[Items from a dataset]
----
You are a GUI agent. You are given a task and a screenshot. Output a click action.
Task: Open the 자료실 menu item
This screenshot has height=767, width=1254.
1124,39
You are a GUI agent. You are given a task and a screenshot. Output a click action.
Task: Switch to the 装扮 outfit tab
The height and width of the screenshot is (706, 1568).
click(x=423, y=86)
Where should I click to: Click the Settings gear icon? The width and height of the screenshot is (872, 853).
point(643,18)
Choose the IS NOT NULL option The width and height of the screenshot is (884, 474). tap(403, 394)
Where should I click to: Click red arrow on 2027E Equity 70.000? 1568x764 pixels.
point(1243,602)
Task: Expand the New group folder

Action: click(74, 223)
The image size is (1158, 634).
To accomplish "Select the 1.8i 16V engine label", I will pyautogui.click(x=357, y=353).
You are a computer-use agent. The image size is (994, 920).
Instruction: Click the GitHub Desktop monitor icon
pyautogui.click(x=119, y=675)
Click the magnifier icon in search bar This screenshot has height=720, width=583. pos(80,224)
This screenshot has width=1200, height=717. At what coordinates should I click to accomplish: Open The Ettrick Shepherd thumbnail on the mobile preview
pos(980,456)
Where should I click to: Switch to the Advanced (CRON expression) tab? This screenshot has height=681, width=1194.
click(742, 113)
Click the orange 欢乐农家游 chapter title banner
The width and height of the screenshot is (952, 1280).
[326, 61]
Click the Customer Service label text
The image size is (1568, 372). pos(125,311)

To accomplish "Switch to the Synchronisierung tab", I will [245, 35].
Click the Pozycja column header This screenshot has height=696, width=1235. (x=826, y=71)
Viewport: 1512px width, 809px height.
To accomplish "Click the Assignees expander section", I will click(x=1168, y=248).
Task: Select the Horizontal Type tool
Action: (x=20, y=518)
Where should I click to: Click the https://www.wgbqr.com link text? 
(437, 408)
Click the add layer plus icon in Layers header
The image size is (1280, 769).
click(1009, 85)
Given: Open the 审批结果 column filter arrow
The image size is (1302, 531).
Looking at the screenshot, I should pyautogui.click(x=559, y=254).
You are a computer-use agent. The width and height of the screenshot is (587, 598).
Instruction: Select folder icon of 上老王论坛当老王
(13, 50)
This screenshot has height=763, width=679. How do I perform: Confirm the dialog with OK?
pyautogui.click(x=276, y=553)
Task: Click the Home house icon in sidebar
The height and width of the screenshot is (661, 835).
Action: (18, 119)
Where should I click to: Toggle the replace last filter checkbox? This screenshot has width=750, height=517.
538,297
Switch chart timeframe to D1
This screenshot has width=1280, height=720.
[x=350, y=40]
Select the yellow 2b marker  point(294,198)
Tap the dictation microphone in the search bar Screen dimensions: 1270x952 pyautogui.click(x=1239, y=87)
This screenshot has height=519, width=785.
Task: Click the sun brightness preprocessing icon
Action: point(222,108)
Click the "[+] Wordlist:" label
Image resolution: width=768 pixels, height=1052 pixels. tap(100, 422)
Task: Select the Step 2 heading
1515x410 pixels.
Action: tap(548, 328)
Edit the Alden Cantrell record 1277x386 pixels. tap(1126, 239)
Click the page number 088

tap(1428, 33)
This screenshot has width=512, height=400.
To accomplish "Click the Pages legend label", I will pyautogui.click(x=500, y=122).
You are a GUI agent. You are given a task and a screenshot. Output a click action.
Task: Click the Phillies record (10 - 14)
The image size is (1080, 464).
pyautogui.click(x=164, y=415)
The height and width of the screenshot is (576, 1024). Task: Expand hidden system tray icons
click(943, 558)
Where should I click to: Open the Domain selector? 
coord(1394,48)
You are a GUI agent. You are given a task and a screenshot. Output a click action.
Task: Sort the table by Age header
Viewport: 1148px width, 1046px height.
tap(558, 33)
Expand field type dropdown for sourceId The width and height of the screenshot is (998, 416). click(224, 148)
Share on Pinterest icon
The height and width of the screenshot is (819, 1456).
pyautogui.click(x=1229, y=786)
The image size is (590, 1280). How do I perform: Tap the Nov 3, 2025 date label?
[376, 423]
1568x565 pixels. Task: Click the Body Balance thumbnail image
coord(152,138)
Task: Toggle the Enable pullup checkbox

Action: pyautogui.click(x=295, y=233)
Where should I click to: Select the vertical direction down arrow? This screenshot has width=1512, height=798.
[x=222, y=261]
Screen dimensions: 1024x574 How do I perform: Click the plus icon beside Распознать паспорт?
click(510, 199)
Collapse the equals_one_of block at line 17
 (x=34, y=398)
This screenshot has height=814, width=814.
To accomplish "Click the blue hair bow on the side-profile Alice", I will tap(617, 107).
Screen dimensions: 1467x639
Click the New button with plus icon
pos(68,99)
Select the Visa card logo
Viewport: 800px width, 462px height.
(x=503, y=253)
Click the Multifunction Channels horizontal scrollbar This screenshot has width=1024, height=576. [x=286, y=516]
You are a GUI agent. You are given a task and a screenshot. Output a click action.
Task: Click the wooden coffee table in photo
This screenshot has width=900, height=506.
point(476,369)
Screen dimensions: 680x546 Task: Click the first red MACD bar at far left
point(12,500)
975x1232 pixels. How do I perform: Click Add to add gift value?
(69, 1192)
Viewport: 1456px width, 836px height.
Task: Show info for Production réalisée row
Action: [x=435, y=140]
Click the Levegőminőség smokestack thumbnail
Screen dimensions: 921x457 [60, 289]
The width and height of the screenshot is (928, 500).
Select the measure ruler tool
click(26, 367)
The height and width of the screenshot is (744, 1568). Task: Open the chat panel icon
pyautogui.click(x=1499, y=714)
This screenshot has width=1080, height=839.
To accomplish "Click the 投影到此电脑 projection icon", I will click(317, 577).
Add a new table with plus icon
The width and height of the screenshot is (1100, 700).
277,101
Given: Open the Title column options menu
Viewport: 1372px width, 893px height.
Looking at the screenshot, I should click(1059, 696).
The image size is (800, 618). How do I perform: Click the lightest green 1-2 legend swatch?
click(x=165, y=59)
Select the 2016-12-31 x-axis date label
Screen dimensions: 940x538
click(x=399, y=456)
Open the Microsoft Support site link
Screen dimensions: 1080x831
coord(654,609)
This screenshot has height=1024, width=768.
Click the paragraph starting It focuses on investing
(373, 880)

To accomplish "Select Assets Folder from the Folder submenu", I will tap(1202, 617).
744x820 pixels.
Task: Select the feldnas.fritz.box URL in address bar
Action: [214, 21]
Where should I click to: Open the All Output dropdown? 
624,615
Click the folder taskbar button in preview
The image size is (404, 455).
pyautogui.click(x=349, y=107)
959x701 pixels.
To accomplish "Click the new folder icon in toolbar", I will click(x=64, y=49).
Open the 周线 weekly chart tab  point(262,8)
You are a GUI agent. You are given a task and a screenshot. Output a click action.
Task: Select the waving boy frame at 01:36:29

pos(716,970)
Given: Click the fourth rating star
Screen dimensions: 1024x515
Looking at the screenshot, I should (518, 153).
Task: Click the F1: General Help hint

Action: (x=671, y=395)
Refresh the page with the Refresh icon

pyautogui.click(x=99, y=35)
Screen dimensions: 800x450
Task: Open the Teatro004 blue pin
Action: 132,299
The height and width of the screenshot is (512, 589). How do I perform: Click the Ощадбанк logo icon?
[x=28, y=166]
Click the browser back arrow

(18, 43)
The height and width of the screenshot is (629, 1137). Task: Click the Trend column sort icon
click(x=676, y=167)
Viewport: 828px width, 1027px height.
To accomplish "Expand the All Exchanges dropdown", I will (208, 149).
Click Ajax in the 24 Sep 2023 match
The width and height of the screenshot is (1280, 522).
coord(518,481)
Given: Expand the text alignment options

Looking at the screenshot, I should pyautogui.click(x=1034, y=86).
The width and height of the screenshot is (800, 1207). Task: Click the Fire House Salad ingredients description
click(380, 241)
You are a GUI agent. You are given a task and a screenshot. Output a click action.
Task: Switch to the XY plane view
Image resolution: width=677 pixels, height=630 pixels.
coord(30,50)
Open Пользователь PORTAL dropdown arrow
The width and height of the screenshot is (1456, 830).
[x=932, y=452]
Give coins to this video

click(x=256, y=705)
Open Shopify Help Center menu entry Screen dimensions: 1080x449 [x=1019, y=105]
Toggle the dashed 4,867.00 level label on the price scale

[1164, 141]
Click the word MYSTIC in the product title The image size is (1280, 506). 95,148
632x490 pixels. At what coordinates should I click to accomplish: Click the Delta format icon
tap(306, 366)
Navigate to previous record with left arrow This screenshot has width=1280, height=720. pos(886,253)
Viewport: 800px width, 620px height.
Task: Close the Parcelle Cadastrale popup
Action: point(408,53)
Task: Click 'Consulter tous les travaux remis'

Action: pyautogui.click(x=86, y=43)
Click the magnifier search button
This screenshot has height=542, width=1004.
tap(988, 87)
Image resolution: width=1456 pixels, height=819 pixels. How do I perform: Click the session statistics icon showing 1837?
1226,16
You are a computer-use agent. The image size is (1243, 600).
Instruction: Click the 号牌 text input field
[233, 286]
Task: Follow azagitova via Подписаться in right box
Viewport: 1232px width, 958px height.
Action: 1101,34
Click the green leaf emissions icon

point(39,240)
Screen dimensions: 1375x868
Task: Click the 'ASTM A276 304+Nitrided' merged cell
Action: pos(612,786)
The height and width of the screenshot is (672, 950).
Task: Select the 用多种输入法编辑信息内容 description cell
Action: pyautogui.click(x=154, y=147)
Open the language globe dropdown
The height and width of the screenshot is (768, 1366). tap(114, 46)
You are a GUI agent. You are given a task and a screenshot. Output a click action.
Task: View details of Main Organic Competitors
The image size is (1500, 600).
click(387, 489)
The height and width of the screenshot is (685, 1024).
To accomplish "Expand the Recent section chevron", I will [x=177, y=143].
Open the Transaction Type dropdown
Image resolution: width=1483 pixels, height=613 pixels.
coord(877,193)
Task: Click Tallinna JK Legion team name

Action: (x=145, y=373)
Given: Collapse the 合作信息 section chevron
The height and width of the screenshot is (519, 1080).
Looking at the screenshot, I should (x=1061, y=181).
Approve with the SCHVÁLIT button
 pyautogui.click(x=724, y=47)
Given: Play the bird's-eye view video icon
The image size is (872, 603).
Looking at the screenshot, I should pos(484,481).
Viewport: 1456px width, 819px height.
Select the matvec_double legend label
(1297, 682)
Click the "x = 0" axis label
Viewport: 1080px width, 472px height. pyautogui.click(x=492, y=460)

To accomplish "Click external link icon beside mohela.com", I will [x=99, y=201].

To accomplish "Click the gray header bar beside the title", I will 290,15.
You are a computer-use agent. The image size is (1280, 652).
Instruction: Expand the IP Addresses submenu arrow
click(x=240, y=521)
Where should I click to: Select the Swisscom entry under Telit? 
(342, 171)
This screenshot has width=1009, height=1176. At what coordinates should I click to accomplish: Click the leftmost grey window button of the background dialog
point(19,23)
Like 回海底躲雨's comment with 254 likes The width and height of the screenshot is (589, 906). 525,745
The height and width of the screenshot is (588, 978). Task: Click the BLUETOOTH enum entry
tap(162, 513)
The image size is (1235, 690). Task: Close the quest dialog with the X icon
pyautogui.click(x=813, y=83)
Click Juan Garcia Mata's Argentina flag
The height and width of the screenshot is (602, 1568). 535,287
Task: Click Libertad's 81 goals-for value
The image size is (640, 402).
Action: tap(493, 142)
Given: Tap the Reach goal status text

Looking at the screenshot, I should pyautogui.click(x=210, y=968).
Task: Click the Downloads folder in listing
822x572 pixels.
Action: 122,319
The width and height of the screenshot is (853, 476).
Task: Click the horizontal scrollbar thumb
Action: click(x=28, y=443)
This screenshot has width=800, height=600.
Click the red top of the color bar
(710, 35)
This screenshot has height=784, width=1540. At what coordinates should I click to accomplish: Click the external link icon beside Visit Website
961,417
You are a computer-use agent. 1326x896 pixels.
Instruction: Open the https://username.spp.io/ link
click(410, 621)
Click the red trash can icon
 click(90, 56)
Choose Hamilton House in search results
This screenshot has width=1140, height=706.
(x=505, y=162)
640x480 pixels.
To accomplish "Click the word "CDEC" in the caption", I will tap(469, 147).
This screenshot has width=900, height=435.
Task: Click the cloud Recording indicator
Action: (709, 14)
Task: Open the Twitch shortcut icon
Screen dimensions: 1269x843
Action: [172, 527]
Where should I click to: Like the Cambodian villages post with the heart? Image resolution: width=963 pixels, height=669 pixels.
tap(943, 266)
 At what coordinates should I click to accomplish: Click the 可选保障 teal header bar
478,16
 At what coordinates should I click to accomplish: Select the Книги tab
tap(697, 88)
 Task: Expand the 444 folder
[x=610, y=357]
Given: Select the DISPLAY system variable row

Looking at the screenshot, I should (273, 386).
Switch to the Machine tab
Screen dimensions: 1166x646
----
◆ **WHAT YOU SHOULD DO**
If a line in the entries above contains "computer", report it.

◆ **EXPECTED OUTPUT**
You are a computer-use agent. The image size is (994, 920).
You are a computer-use agent. The width and height of the screenshot is (587, 598).
You are a computer-use agent. The image size is (1243, 600).
You are a computer-use agent. The image size is (1280, 652).
You are a computer-use agent. 1326x896 pixels.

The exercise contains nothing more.